There are countless ways you can implement step #6 in 2020, and this will look different from family to family. But, opening your house and inviting others in can do so much on so many levels with your family and within your community. Maybe you want to think about hosting a Super Bowl party in a few weeks. Or, like one family I know, you might consider a weekly coffee and bible study time in your living room with friends or co-workers. The skies the limit on this one!
7. Get alone with God every day.
Time alone with God gives me confidence and peace even in the midst of increasingly challenging moments in life.
Proverbs 18:10 is one great example! It says, “The name of Yahweh is a strong tower; the righteous run to it and are protected.”
Nehemiah 8:10 is another reminder of the confidence one gains from spending time with God. It reads, “Do not grieve, because the joy of the Lord is your stronghold.”

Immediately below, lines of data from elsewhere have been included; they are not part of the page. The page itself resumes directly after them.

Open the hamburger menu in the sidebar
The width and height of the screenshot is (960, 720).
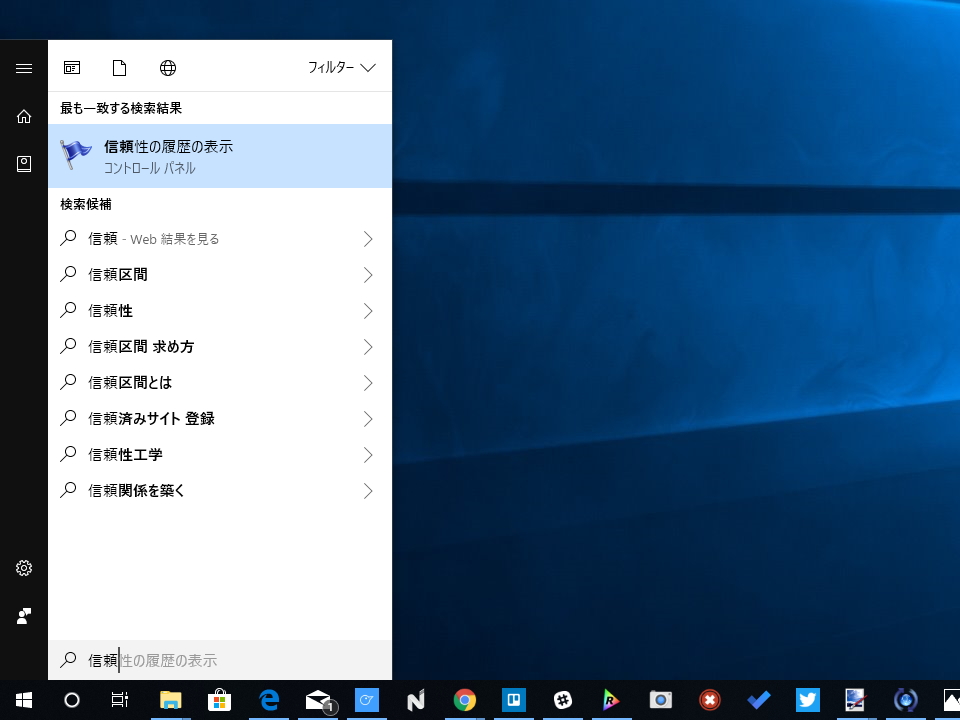point(23,68)
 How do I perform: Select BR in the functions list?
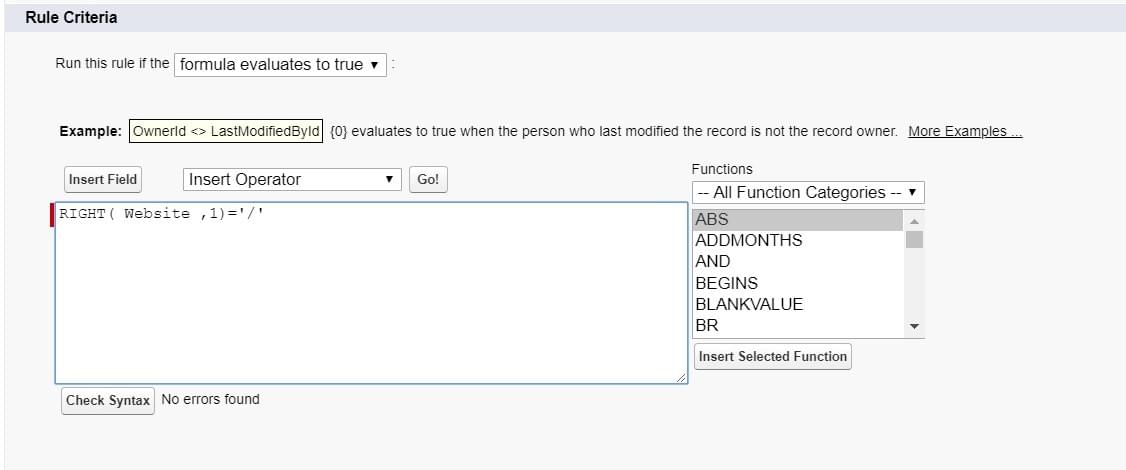[798, 326]
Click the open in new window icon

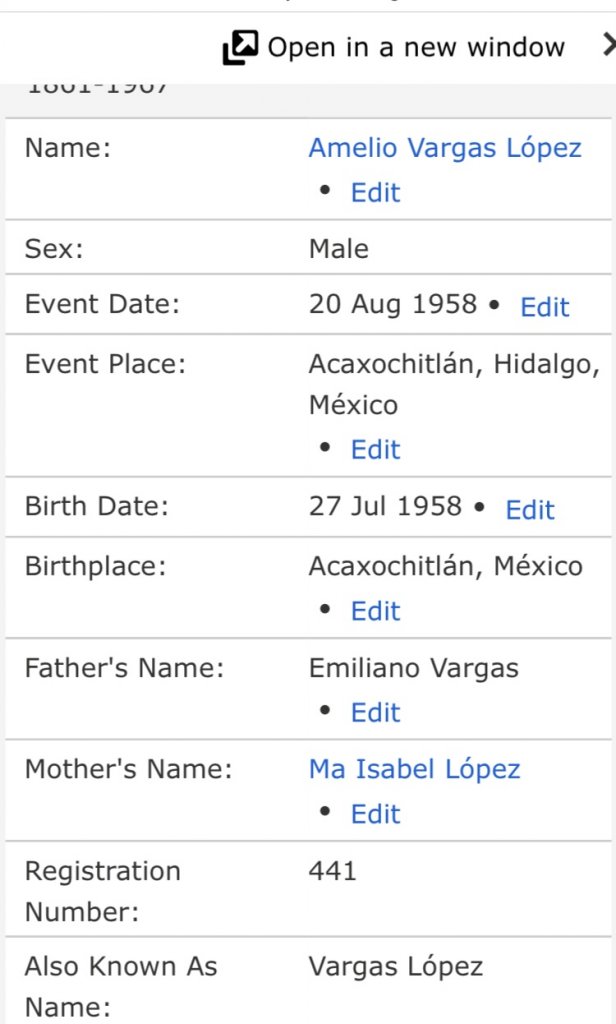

Here’s one more. Isaiah 41:10 says, “Do not fear, for I am with you; do not be afraid, for I am your God. I will strengthen you; I will help you; I will hold on to you with My righteous right hand.”
As you spend time with God in prayer and in His Word in 2020, He will better prepare you to be an effective leader in your home. The key: be strategic! You have to schedule this into your day or it just won’t happen!
7. Take responsibility for failures.
Have you ever had one of those heated moments with your spouse or child then didn’t end well? Of course you have – you’re human.
You’ve most likely also been in that place after the fallout where when you realize, “Okay, I blew it! That was my fault and I didn’t handle the situation as I should have.”
In such a moment, what happens next is critical for the health and future success of your family.
Sadly, many people never take the proper next step, which is to say, “I’m sorry!”
Taking responsibility for your failures isn’t always easy. Heck, it’s almost never easy! And, it definitely isn’t for the faint of heart. But doing so is critical for the health of your family and is a true sign of maturity!
8. Plan a vacation.
Brynnan, our youngest, told me recently, “Daddy, my favorite time with our family is our vacation time.” I couldn’t agree more.
While your children are still living at home, they are in the middle of their memory-making years. You don’t have to go somewhere and spend a lot of money to make great memories with your family. What is important is that you take the time to unplug, get away from the routine, and spend time together.
Planning at the beginning of the year works well for our family. Once we get a plan, it’s always fun for us To family to count down the months and days until vacation time.
9. Say “I love you” every day in different ways.
There are countless ways to tell someone, “I love you.” Why not make it a priority this year to tell those you love, and tell them often in creative ways, “I love you.”
A quick note or text; sending flowers to your spouse; showing up for a surprise lunch; taking an unexpected trip; cooking a favorite meal; assuming the sole responsibility of cleaning up after a favorite meal…you have 12 months to mix it up and make it count in 2020. Have fun!
10. Slow down and enjoy every moment.
Last night a friend of mine told me that each family member is choosing a word for the year that will help them think about how they live. I love this idea. So, I asked her, “What’s your word?”
She responded, “Slow.” “It’s my goal this year Jeffrey,” she said, “to slow down and enjoy every moment.”
What a great reminder for all of us. I want to get better at this in 2020, don’t you?
You can get on the back porch more. Have a movie night regularly. Play board games. Laugh. Talk. Eat. Enjoy being together making memories.
I sure do hope that 2020 is a great year for you and your family. It’s our goal as a family to slow down and enjoy it all. And, above all, to serve the Lord and to make Him known. Whatever the year brings, remember that God desires that you allow Him to lead you as you lead your family.
Happy New Year.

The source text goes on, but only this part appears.